A pitch deck is what you use to present your core idea to someone who knows nothing about it – a more detailed elevator pitch if you will. A pitch deck is more of an eagle eyed view of your business, a business plan teaser if you will. You use a pitch to get the viewers interested in reading the business plan. You use a pitch deck to guide face to face meetings with potential investors, or partners.
What a Pitch Deck Looks Like
So here’s our take on the ideal business pitch deck. Yours may vary based on industry, scale, etc. but when in doubt stick to the tried and true.
- Introduction: A short, to the point description of what you’re doing
- Vision: An explanation of why you’re doing this and what it would look like in 10/20 years
- Problem: What need are you solving
- Solution: How you’re solving these problems
- Product/Service: How your idea actually works, will it really solve any of the problems stated
- Market Opportunity: You’re saying these needs are not being met in the market? How are we surviving then? Show where the current economy falls short.
- Customers: Who are you serving? How many people is that? What do they look like?
- Competition: Who are you going up against? Why do you think you’ll win?
- Revenue Model: How will you make money? How much money?
- Marketing & Growth Strategy: How will you get traction, how will you grow
- Team: Who are you and why you are the best people for the job
- The Close: Why is the audience seeing this? What do you need? How much money? What do I get for it?
- Contact: Be sure to leave your contact information so the audience can get in touch afterwards.
How to Use a Pitch Deck
A pitch deck is a tool you use to guide face to face (or online) meetings. That’s why it makes most sense to make a pitch deck using presentation software, such as PowerPoint, Keynote, or Prezi. General presentation rules apply. We’ll cover the more important ones here:
- Images instead of numbers – present in a graphical format as much as possible. Use as few words as you can and focus on communicating the key points through imagery.
- Open with a bang – first impressions are everything. The first 2-3 minutes have to be the best.
- Tell a story instead of showing just facts and numbers. This will keep the audience interested, and boost uptake.
- Limit content on slides. You want to communicate one major point per slide, no more.
- Stay consistent throughout the presentation. This is both in terms of look and feel, and the message you’re trying to portray.
- Know your numbers. They are everything. Be ready to respond whenever questions for clarifications come up.
- Keep it short and to the point. Aim to wrap up in 20 minutes.
- Don’t script. You don’t have to stick to your presentation. If an investor interrupts you to talk about a specific point answering the question, and feel free to skip ahead to the point if need be. The question might well transition into a conversation. Remember that the pitch isn’t the end goal, connecting with the audience is.
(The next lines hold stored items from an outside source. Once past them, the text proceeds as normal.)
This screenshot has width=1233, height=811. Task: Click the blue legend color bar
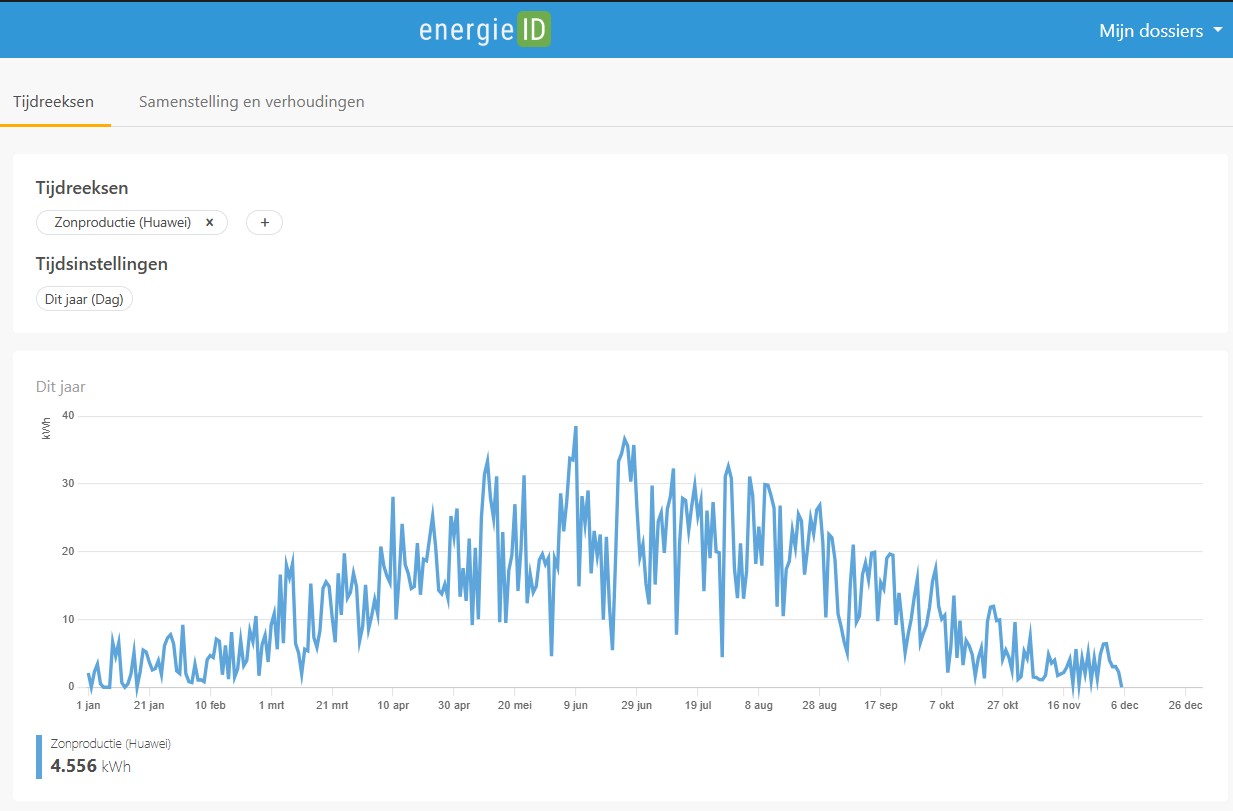pyautogui.click(x=39, y=756)
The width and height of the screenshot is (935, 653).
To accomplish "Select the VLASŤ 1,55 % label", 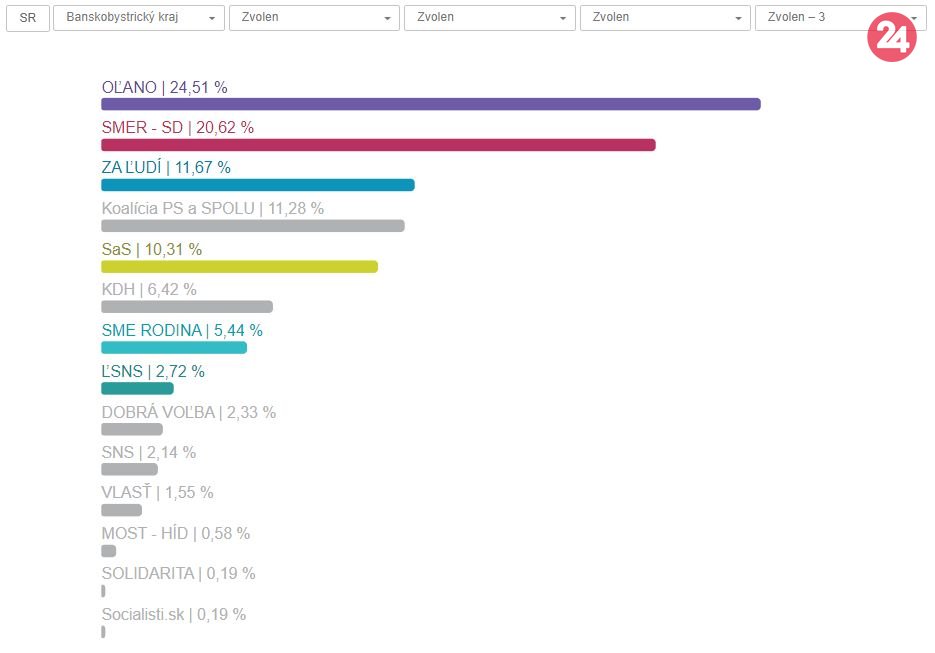I will 157,493.
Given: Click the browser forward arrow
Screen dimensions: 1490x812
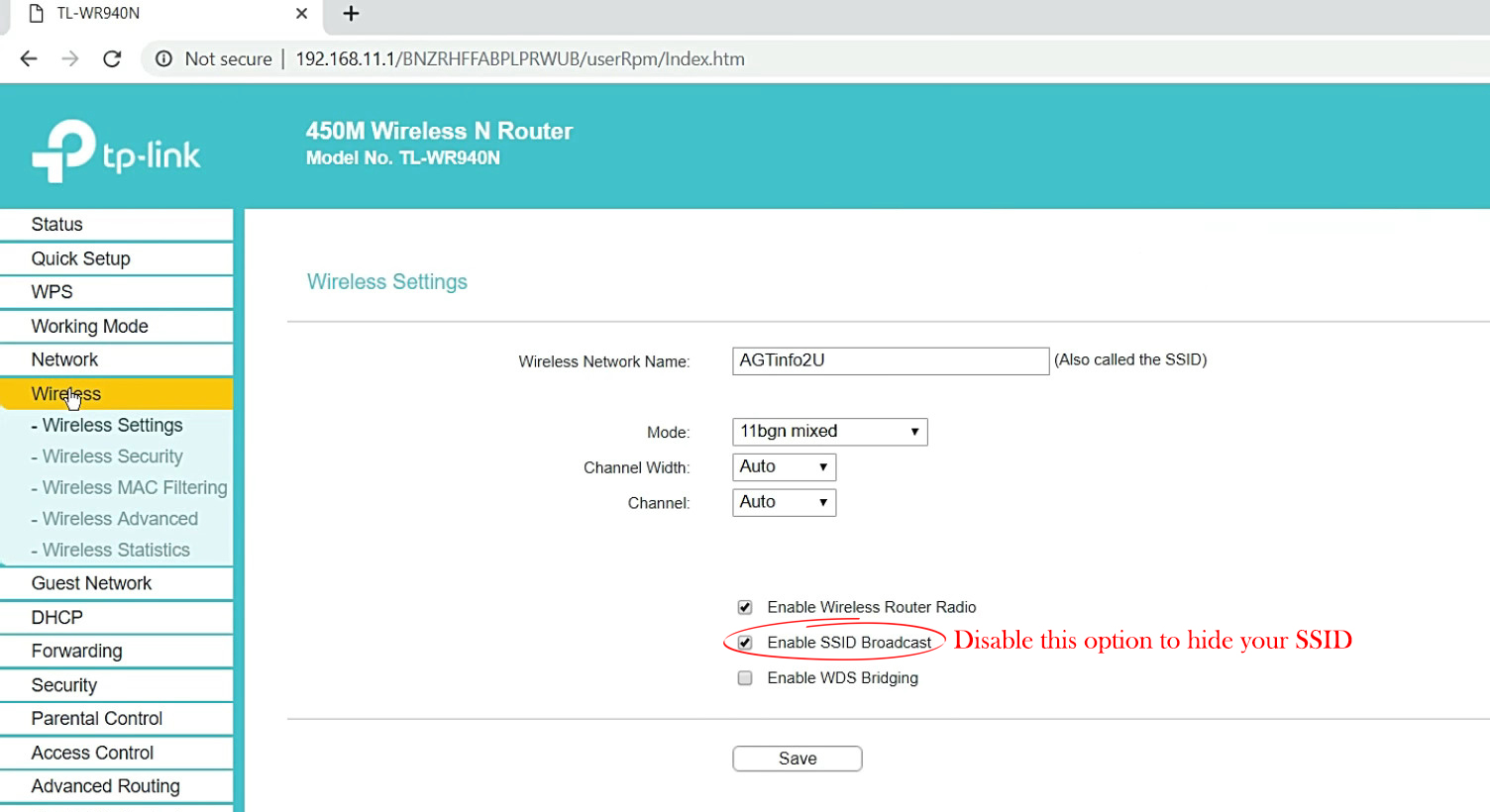Looking at the screenshot, I should tap(70, 59).
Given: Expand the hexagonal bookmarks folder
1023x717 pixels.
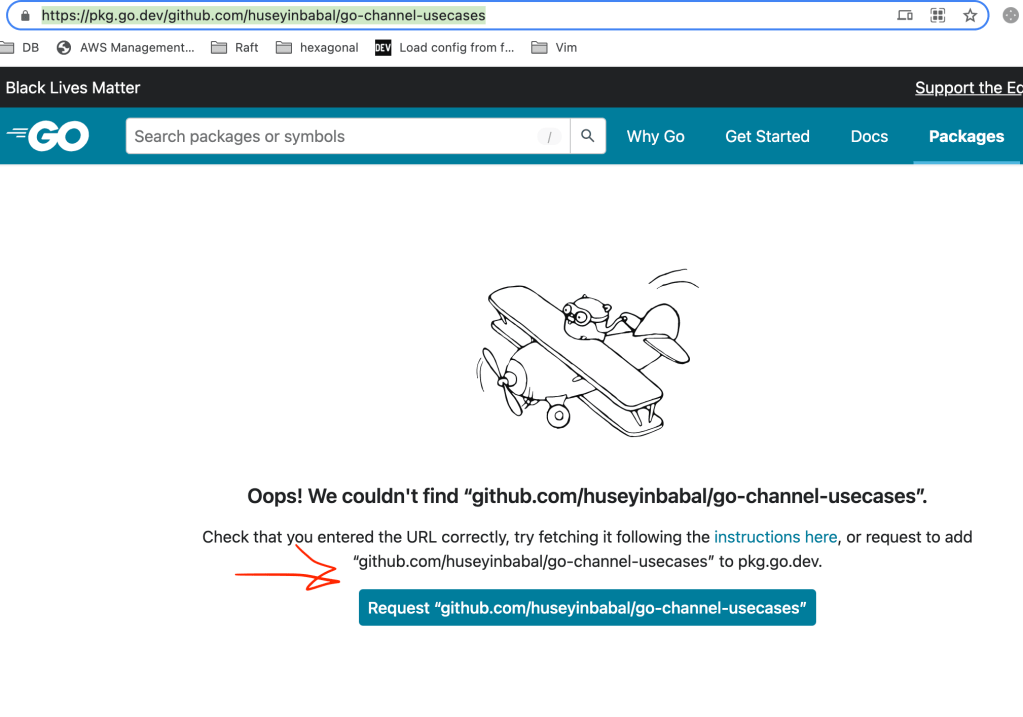Looking at the screenshot, I should click(317, 47).
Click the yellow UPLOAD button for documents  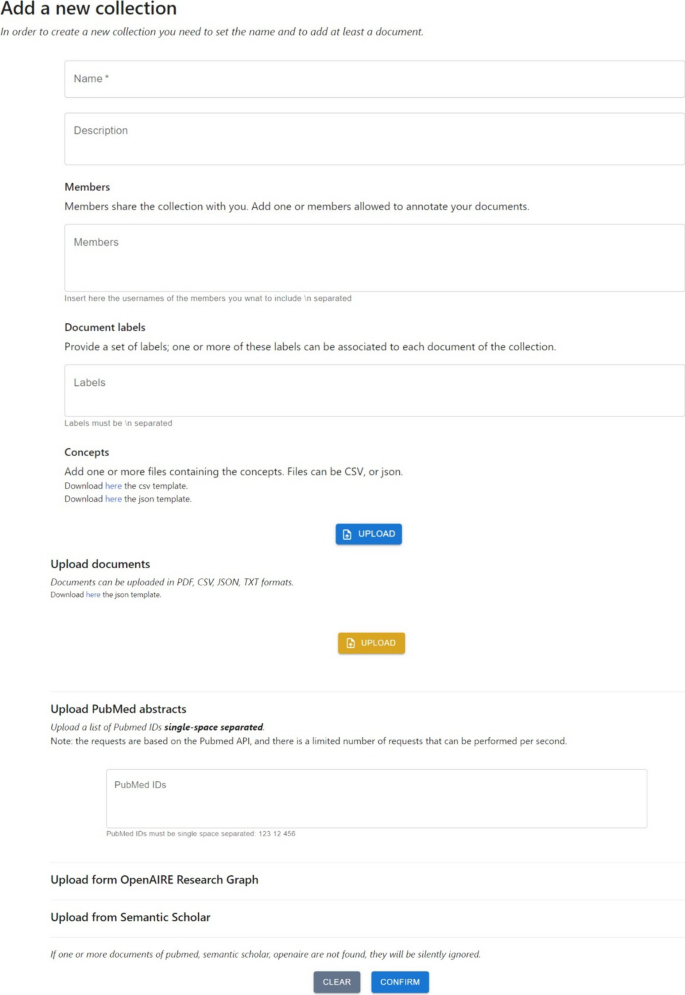tap(371, 643)
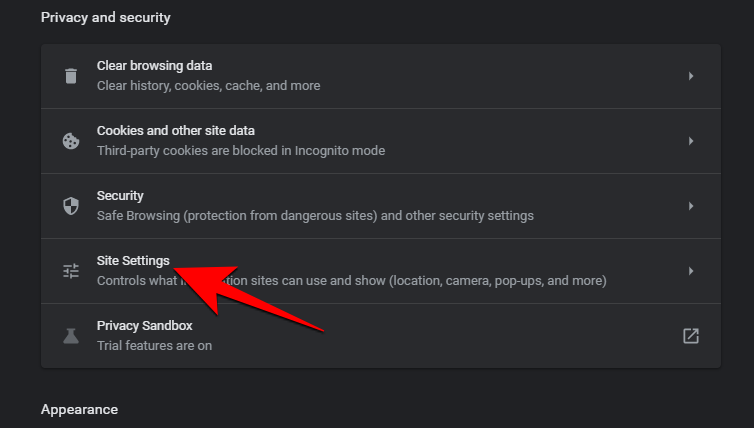Expand the Security row arrow
This screenshot has height=428, width=754.
coord(690,206)
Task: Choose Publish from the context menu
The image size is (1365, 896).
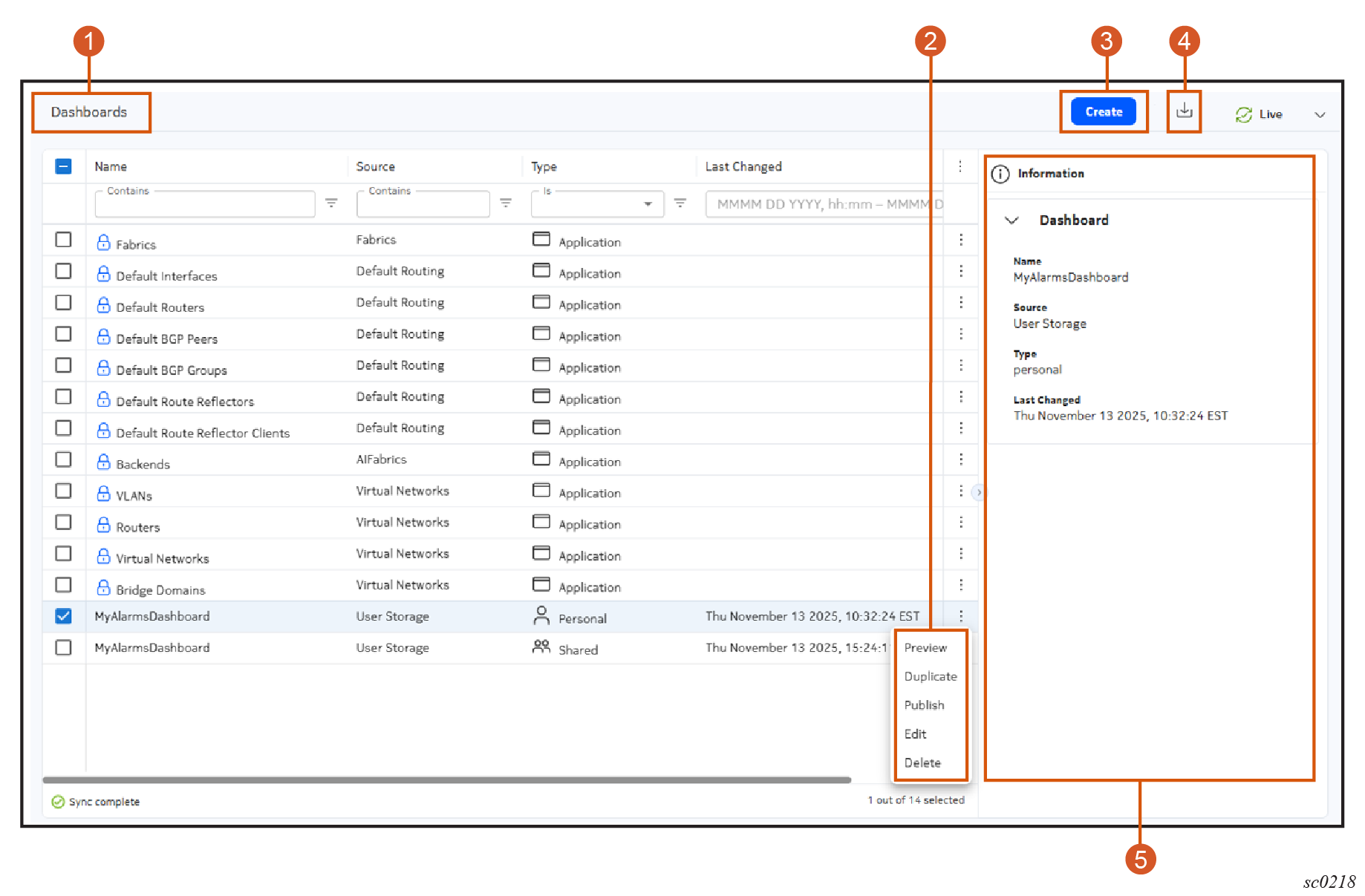Action: 924,705
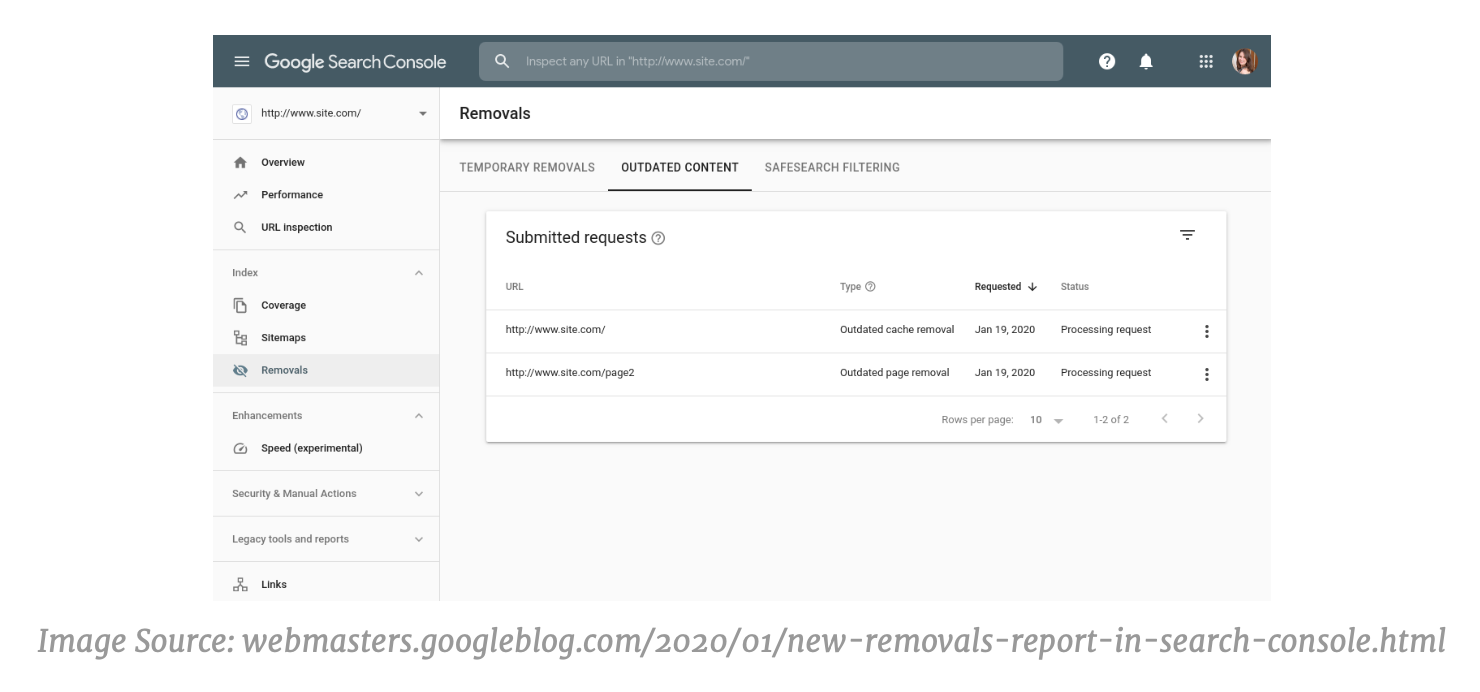Click the help question mark icon
1480x692 pixels.
pyautogui.click(x=1104, y=61)
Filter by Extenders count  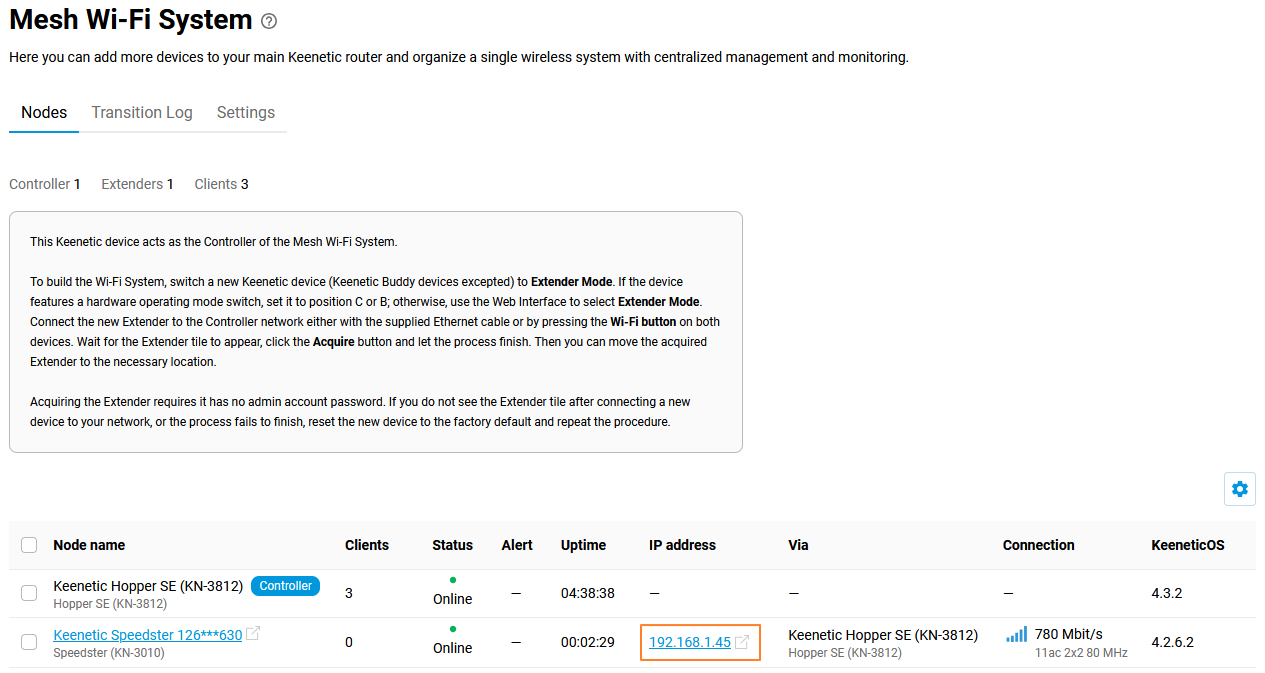[137, 184]

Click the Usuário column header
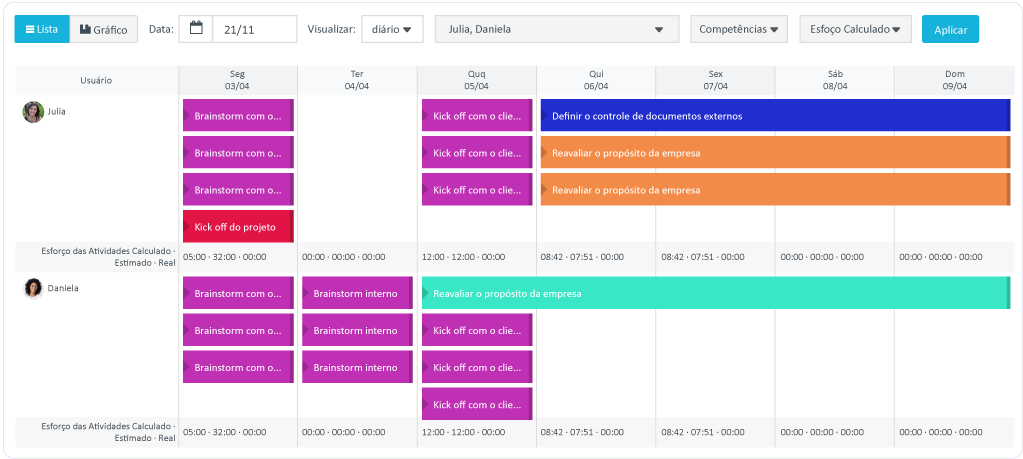[96, 80]
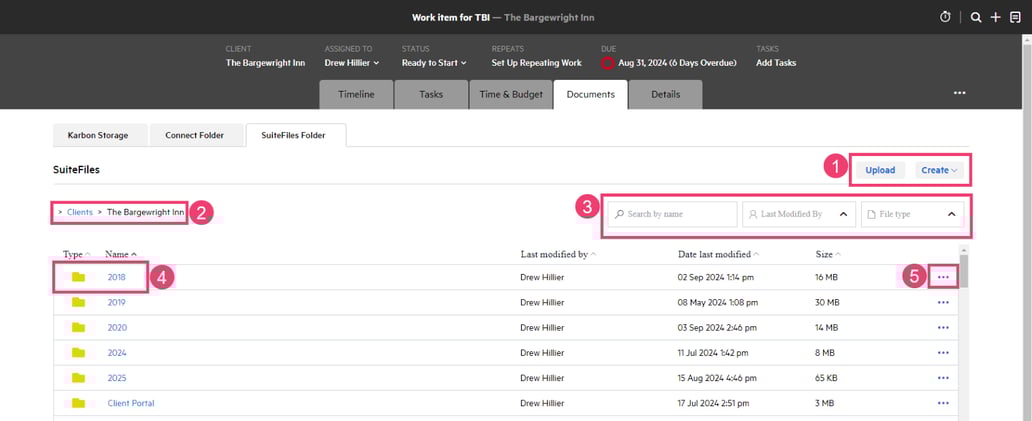The width and height of the screenshot is (1032, 421).
Task: Sort by Date last modified column
Action: (x=715, y=255)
And Finally: Don’t use a Template
No seriously. You know your idea and your company inside out. The $20 template designer doesn’t. Don’t try to fit your idea into a template just because some internet expert claims his PowerPoint theme can help you close deals. Be true to your idea and your brand. If you’re having trouble making it look good, by all means, hire an expert designer to pretty it up, but only after you’ve committed all the basics to the presentation. Happy hunting.